Data for this task:
▬▬▬▬▬▬▬▬▬▬

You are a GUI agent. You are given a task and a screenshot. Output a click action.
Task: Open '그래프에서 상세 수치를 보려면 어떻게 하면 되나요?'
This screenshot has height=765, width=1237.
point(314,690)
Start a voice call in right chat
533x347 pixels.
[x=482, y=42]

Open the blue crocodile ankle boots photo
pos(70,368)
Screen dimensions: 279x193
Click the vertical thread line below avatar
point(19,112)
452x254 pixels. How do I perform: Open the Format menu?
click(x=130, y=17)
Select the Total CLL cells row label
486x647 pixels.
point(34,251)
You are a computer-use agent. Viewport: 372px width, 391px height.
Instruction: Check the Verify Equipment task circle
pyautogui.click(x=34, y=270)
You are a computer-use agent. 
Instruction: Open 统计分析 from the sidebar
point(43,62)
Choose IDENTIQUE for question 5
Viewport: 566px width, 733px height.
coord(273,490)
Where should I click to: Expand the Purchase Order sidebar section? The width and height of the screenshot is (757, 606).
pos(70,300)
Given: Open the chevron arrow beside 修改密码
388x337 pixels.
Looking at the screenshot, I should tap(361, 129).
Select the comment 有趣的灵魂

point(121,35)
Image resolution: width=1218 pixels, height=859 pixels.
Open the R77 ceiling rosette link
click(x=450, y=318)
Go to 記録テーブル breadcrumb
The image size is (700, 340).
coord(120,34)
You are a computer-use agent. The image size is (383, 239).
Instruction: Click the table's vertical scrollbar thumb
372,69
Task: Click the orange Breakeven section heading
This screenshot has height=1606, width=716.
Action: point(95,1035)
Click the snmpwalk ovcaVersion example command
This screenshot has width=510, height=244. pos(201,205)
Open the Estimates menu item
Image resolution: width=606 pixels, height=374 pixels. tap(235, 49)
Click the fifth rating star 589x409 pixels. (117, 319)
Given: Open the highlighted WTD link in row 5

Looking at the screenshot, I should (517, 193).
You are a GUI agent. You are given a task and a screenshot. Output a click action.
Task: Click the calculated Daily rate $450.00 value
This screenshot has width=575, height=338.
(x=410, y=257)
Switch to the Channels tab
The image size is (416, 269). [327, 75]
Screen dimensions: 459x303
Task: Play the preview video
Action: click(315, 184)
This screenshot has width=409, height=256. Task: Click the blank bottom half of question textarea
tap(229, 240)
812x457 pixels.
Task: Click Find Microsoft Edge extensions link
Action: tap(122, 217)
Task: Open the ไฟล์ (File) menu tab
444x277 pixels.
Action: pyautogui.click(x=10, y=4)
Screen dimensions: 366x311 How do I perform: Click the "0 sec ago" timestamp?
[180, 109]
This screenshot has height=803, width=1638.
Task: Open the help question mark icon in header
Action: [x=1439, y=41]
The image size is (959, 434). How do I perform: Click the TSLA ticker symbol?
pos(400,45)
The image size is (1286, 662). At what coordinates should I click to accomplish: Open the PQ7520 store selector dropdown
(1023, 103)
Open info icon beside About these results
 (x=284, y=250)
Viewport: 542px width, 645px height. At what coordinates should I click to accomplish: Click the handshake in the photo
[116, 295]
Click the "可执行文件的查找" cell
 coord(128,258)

▬▬▬▬▬▬▬▬▬▬

What to work on: Copy the lines above exactly, from the very first through the one containing "Screen dimensions: 279x193", and include no other line.

Written answer:
You are a GUI agent. You are given a task and a screenshot. Output a click action.
Task: Open '그래프에서 상세 수치를 보려면 어떻게 하면 되나요?'
This screenshot has height=765, width=1237.
point(314,690)
Start a voice call in right chat
533x347 pixels.
[x=482, y=42]

Open the blue crocodile ankle boots photo
pos(70,368)
Screen dimensions: 279x193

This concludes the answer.